## PROBLEM DETAILS
Reproduce the material below with "Haarfarbe" replaced by "Augenfarbe" wherever it occurs, leaving all else unchanged, and omit the pictures.

## EXERCISE MATERIALS
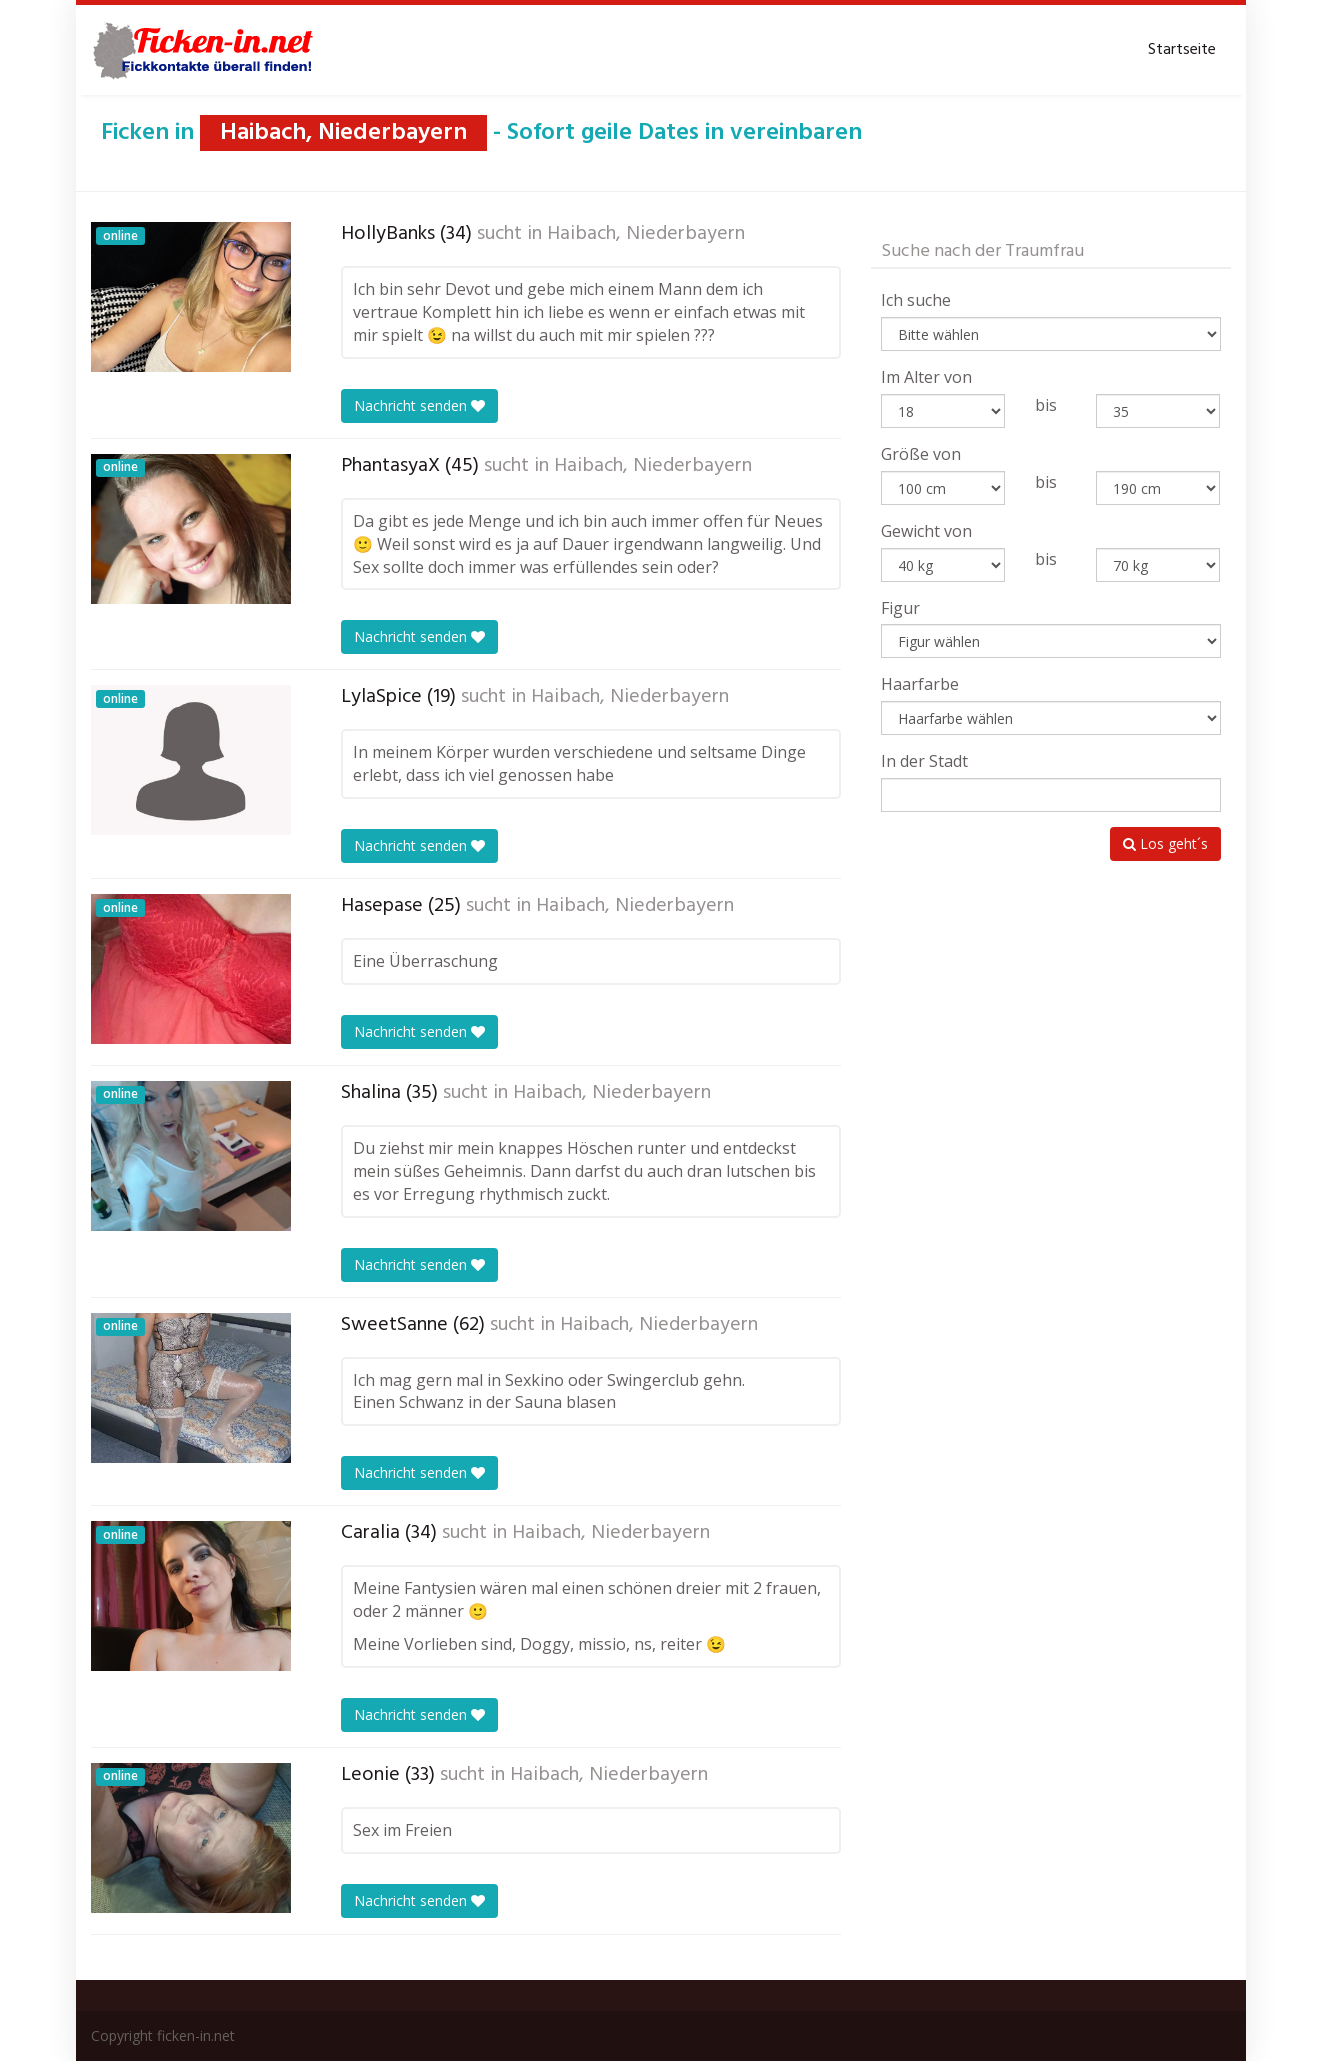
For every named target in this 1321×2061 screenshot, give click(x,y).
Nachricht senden (419, 405)
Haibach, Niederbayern (646, 234)
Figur (900, 608)
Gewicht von (926, 531)
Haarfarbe (920, 684)
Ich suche (916, 300)
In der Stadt (924, 761)
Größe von (921, 454)
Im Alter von (926, 377)
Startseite (1182, 50)
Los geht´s (1165, 843)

## THE REPLY
For every named target in this 1321×2061 screenshot, give click(x,y).
Nachricht senden (419, 405)
Haibach, Niederbayern (646, 234)
Figur (900, 608)
Gewicht von (926, 531)
Augenfarbe (920, 684)
Ich suche (916, 300)
In der Stadt (924, 761)
Größe von (921, 454)
Im Alter von (926, 377)
Startseite (1182, 50)
Los geht´s (1165, 843)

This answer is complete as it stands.